* To-do list
1 – Answer these from the Arizona wine text:
(a) In what year was the Willcox AVA established?
(b) In the fall of what year did Arizonans vote to go dry?
(c) What winery did Robert Webb open in Tucson in 1980?
2 – Copy the passage of the Arizona wine text starting with "Starting in the" and going on through "Phoenix and Tucson.".
### Document extract
Arizona wine refers to wine made from grapes grown in the U.S. state of Arizona. There are three major regions of vineyards and wineries in Arizona:
 Verde Valley – north of Phoenix on SR-260 and SR-89A near Sedona
 Sonoita – south of Tucson on SR-83
 Willcox – east of Tucson on the I-10

Most vineyards in Arizona are located in the southeastern portion of the state south and east of Tucson, which is also the location of Arizona's two designated AVA's (American Viticultural Area), the Sonoita AVA (established in 1985)  and the Willcox AVA  (established in 2016). Arizona has enjoyed recent success with wine made from the grape varieties native to Italy and the Rhône valley of southern France.

It is not clear when viticulture and winemaking first began in Arizona.  In 1703, the famous Jesuit missionary and explorer Eusebio Francisco Kino reported growing grapes and making wine for Mass at his mission of Dolores in nearby Sonora.  However historic records suggest there was very little winemaking in Arizona itself during the Spanish period since many of the missions and settlements were not in good winegrowing locations.

During the territorial period, farmers in the Salt River Valley around Phoenix began making wine in the mid-1870s and a small winemaking industry eventually emerged in nearby Mesa during the 1880s.  In northern Arizona, Henry Schuerman established a farm and orchard along Oak Creek in the Verde Valley and later planted a large vineyard to make wine for the nearby mining camp of Jerome. In the fall of 1914, Arizonans voted to go dry and banned the sale and consumption of alcohol, effectively ending Arizona's budding wine industry.    

Starting in the mid-1970s, Dr. Gordon Dutt, a soil scientist at the University of Arizona, conducted experiments that demonstrated that parts of Arizona could produce quality wine grapes.  Dutt went on to found Vina Sonoita Vineyards – the first modern commercial wine vineyard in Arizona.  In 1980, Navy veteran Robert Webb opened the R. W. Webb Winery in Tucson and later established a vineyard south of Willcox.  Other pioneering Arizona winemakers during the 1980s and 1990s included William Staltari, Tino Ocheltree, Al Buhl, and Kent Callaghan.

There now are over 110 wineries, vineyards and cellars throughout Arizona, including in the cities of Phoenix and Tucson.
######
### Material
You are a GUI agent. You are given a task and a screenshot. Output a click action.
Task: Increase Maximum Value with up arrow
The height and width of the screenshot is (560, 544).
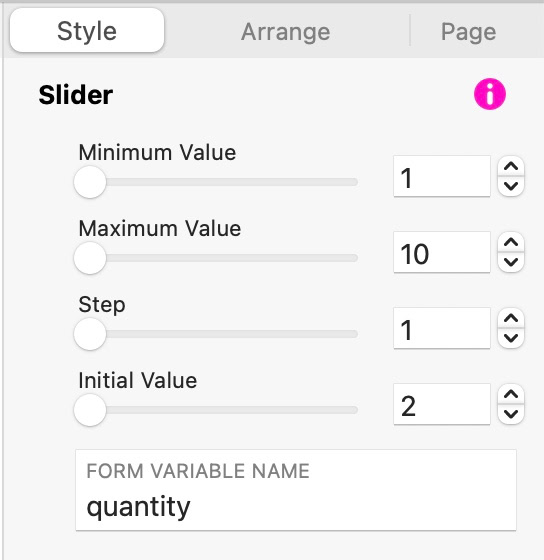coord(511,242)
######
* Answers given
1 –
(a) 2016
(b) 1914
(c) The R. W. Webb Winery

2 –
Starting in the mid-1970s, Dr. Gordon Dutt, a soil scientist at the University of Arizona, conducted experiments that demonstrated that parts of Arizona could produce quality wine grapes.  Dutt went on to found Vina Sonoita Vineyards – the first modern commercial wine vineyard in Arizona.  In 1980, Navy veteran Robert Webb opened the R. W. Webb Winery in Tucson and later established a vineyard south of Willcox.  Other pioneering Arizona winemakers during the 1980s and 1990s included William Staltari, Tino Ocheltree, Al Buhl, and Kent Callaghan.

There now are over 110 wineries, vineyards and cellars throughout Arizona, including in the cities of Phoenix and Tucson.